Option 4: Open Policy Agent (OPA) Authorization

DEV_OPA_ENABLED=true
DEV_OPA_URL=http://localhost:8181
DEV_OIDC_WELL_KNOWN_ENDPOINT=http://localhost:8080/realms/master/.well-known/openid-configuration
DEV_OIDC_CLIENT_ID=your-client-id
DEV_OIDC_CLIENT_SECRET=your-client-secret
DEV_API_KEY_ENABLED=false
DEV_JWKS_ENABLED=false

Startup Flow

The following startup flow applies to both the Development and Application workflows.

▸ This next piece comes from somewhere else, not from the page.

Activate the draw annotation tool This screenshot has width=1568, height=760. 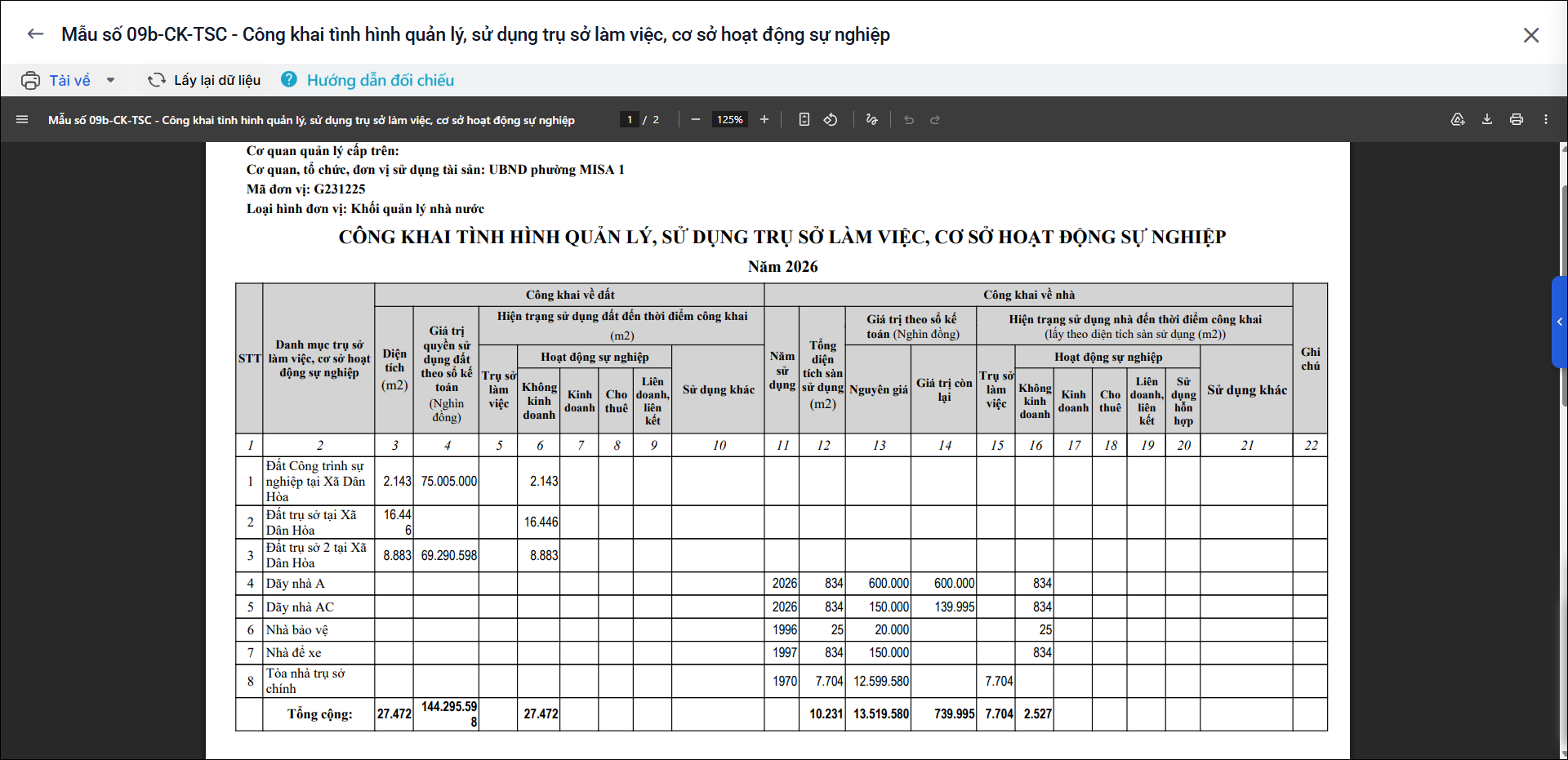click(x=871, y=119)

When the application starts, fastgeoapi performs the following steps:

  1. Load Configuration: Reads ENV_STATE to determine which configuration to use (DevConfig or ProdConfig)
  2. Initialize FastAPI: Creates the FastAPI application with CORS middleware
  3. Set Pygeoapi Variables: Configures pygeoapi environment variables (PYGEOAPI_CONFIG, PYGEOAPI_OPENAPI, etc.)
  4. Generate OpenAPI: If pygeoapi-openapi.yml doesn't exist, generates it from pygeoapi-config.yml
  5. Apply Authentication: Based on configuration, adds the appropriate authentication middleware
  6. Mount Pygeoapi: Mounts the pygeoapi application at the configured context path (e.g., /geoapi)

AWS Lambda Deployment

The following configuration applies to both the Development and Application workflows.

To deploy on AWS Lambda, enable the Mangum handler:

DEV_AWS_LAMBDA_DEPLOY=true
# Disable log enqueue for Lambda compatibility
DEV_LOG_ENQUEUE=false

The application automatically creates a handler object compatible with AWS Lambda when AWS_LAMBDA_DEPLOY=true.

Example: Complete Application Setup with API Key

This example demonstrates how to create a new project using fastgeoapi as a package with API Key authentication.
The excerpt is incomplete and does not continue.